Offener Brief an die Gemeinde Nellingen (Alb)

18. Juli 2023

In Nellingen an der Alb wurde jüngst eine als Große Linde bekannte Sehenswürdigkeit in offiziellen Reiseführern der Gemeinde zur „Hitler-Linde“ umgetauft. Die VVN-BdA Baden-Württemberg reagierte mit folgendem offenen Brief an den Gemeindebürgermeister Christoph Jung.

Sehr geehrter Herr Bürgermeister Christoph Jung,

vor kurzem wurden wir darauf aufmerksam, dass Ihre Gemeinde gemeinsam mit dem Schwäbischen Albverein die „Bärenpfade“ als Wander- und Radwege eingerichtet hat. Mit diesem Projekt soll Tourismus und Naturverbundenheit gefördert und den Wanderern und Radlern zugleich ein Stück Nellinger Geschichte vermittelt werden.

Mit Entsetzen mussten wir feststellen, dass die Station 32 („Große Linde“) in Großbuchstaben als „Hitler-Linde“ gekennzeichnet wurde.

Für uns als Mitglieder einer von Überlebenden und Verfolgten des Hitlerfaschismus gegründeten Vereinigung, ist dies nicht akzeptabel!

Wir kämpfen für einen bewussten Umgang mit der deutschen Geschichte und gegen das Vergessen.

Es kann nicht angehen, dass heute wieder Orte in die Tradition des Nazismus gestellt werden, anstatt auf den Widerstand dagegen aufmerksam zu machen.

Nun ist, dank der Entscheidung Ihrer Gemeinde, die bisher als „Große Linde“ bekannte Feldlinde in etlichen Reiseführern erstmalig seit 1945 wieder als „Hitler-Linde“ ausgeschildert.

Das dürfte in der BRD allerdings einmalig sein!

Dass eine Gemeinde im Jahre 2023 eine bisher unter einem unproblematischen Namen bekannte Sehenswürdigkeit nun nach einem Massenmörder benennt, grenzt an Geschichtsvergessenheit und ist inakzeptabel.

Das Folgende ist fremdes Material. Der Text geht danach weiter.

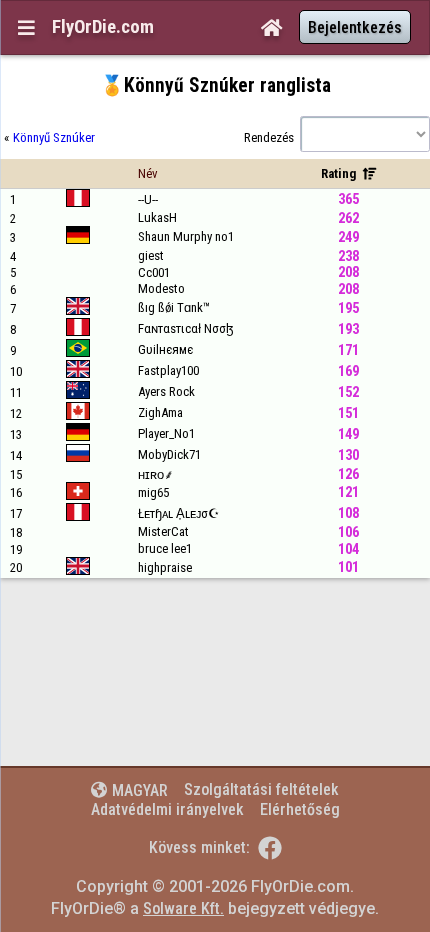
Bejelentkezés (355, 27)
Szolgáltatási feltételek (261, 789)
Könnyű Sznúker (54, 137)
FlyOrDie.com (103, 27)
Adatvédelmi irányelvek (167, 809)
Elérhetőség (300, 809)
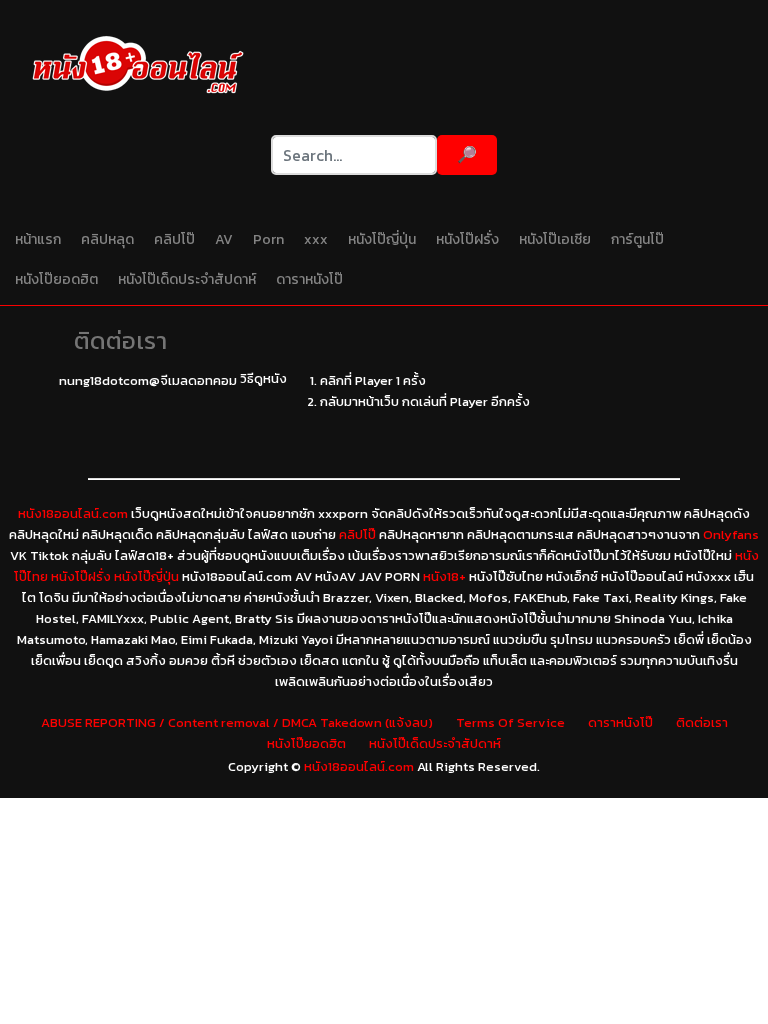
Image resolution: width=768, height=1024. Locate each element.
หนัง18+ (444, 576)
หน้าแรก (38, 239)
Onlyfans (731, 534)
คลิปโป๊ (174, 239)
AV (224, 239)
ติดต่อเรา (702, 722)
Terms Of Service (510, 722)
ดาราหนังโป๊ (309, 279)
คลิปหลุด (107, 239)
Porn (268, 239)
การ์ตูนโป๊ (637, 239)
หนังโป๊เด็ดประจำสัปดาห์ (187, 279)
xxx (316, 239)
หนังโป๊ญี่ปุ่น (382, 239)
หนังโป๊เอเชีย (555, 239)
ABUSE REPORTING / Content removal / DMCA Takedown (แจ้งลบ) (237, 722)
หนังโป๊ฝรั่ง (467, 239)
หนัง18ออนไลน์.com (73, 513)
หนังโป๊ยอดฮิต (56, 279)
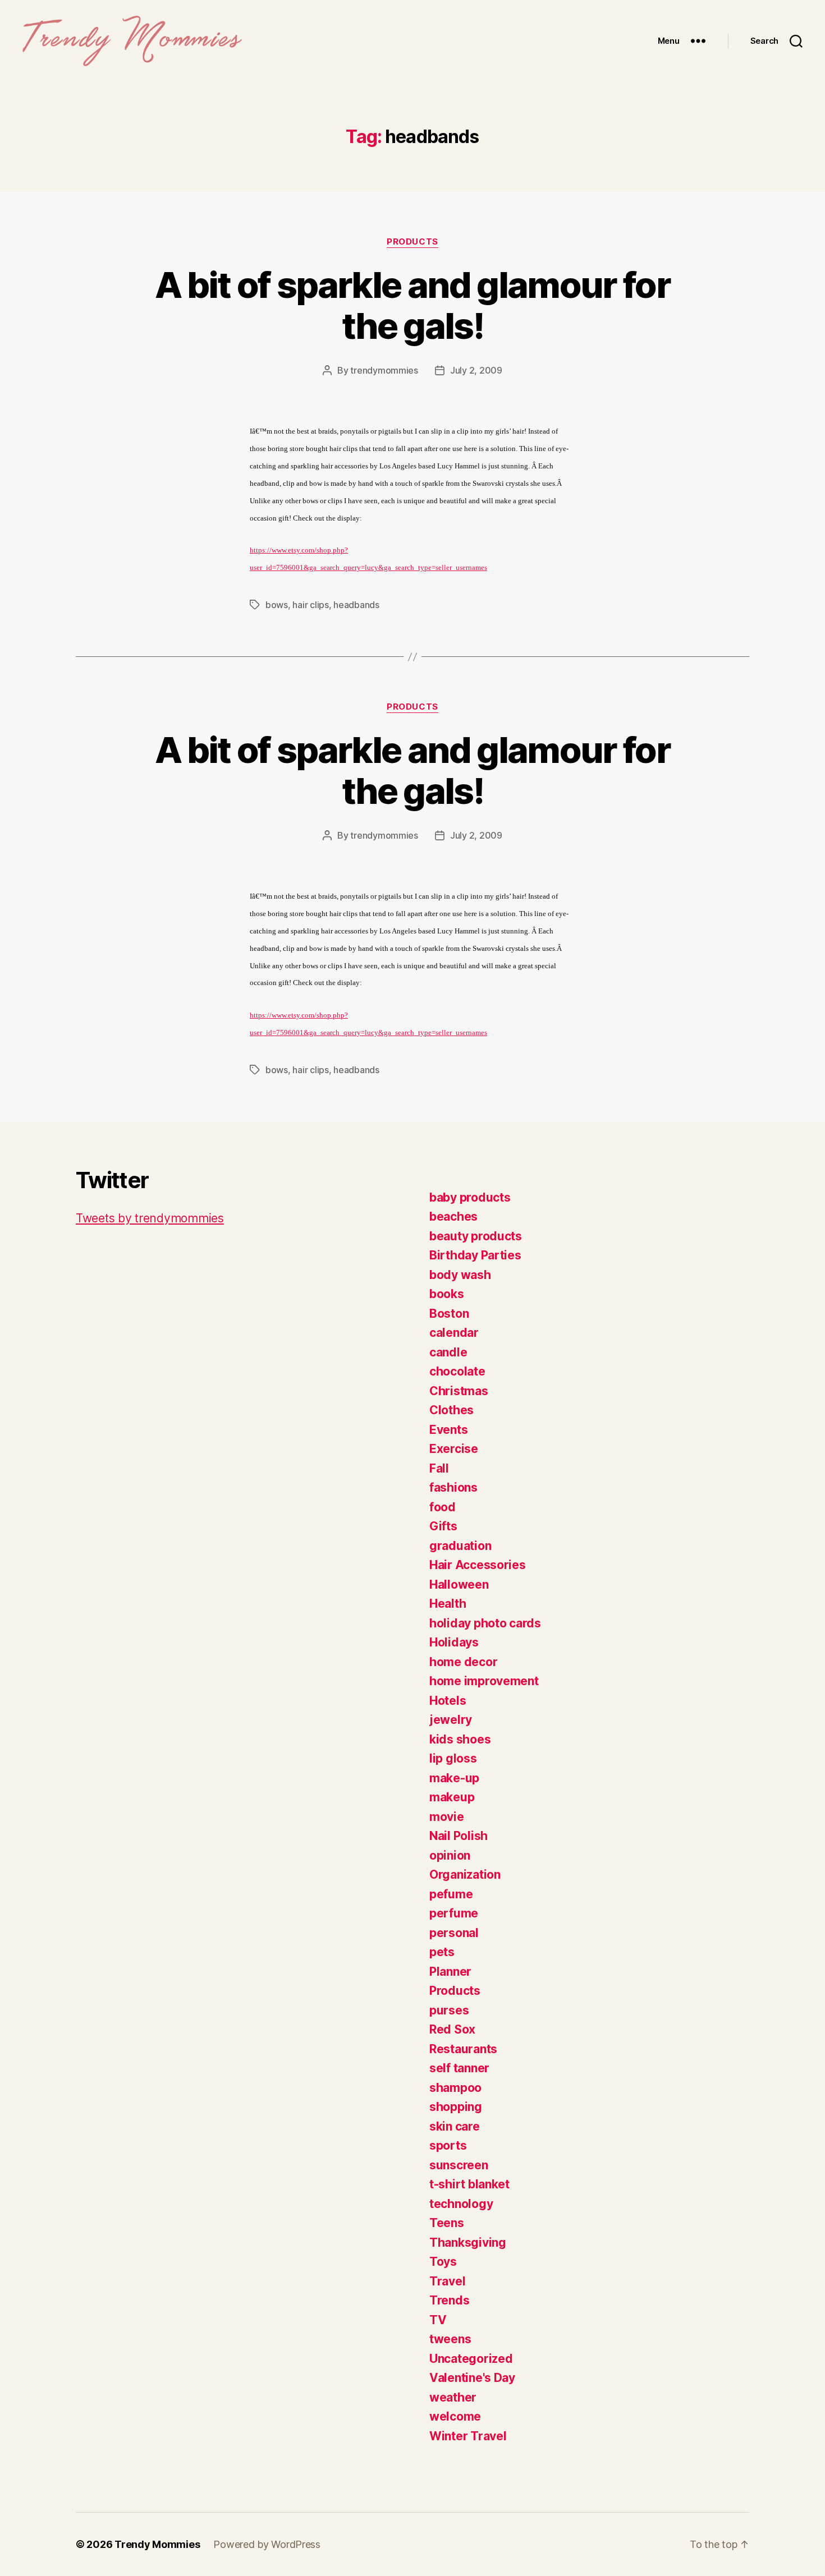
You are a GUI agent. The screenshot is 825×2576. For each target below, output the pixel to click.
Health (447, 1604)
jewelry (450, 1720)
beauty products (475, 1236)
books (446, 1294)
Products (412, 242)
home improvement (484, 1681)
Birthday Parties (475, 1255)
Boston (449, 1314)
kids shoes (460, 1739)
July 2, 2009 (476, 370)
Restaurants (463, 2049)
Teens (446, 2223)
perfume (453, 1913)
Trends (449, 2300)
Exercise (453, 1449)
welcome (455, 2416)
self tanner (459, 2068)
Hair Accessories (477, 1565)
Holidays (454, 1642)
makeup (451, 1797)
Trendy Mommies (157, 2544)
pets (442, 1952)
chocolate (457, 1371)
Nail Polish (458, 1836)
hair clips (310, 604)
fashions (453, 1487)
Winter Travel (468, 2436)
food (442, 1507)
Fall (439, 1468)
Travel (447, 2281)
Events (448, 1430)
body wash (460, 1275)
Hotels (447, 1701)
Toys (443, 2262)
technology (461, 2204)
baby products (470, 1197)
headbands (356, 604)
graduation (460, 1546)
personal (454, 1933)
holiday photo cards (485, 1623)
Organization (465, 1874)
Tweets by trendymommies (150, 1218)
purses (449, 2010)
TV (437, 2320)
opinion (449, 1855)
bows (276, 604)
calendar (454, 1333)
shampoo (455, 2088)
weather (452, 2397)
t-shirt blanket (469, 2184)
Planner (450, 1972)
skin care (454, 2126)
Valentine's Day (472, 2378)
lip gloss (453, 1758)
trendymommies (384, 370)
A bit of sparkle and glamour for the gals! (412, 305)
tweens (450, 2339)
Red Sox (452, 2029)
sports (447, 2145)
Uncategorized (471, 2359)
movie (446, 1817)
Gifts (443, 1526)
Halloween (459, 1584)
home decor (463, 1662)
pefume (451, 1894)
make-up (454, 1778)
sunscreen (458, 2165)
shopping (455, 2107)
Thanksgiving (467, 2242)
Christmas (458, 1391)
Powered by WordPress (266, 2544)
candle (448, 1352)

Es gilt immer noch: Faschismus ist keine Meinung, sondern ein Verbrechen!

Hitler soll von dieser Stelle aus Truppenbewegungen beobachtet haben. Ist es dem Gemeinderat Nellingens heute so wichtig die Nachwelt an diesen Mann, in dessen Namen Tod und Verderben über Millionen Menschen gebracht wurde, zu erinnern.

Welche Art von Tourismus erhoffen Sie sich dadurch? Soll die Große Linde und Ihre Gemeinde zu einem Pilgerort für Nazis aller Art werden?

Zu diesen Fragen bitten wir Sie um Stellungnahme.

Mit freundlichen Grüßen
i. A. der VVN – Bund der Antifaschisten Baden-Württemberg e.V.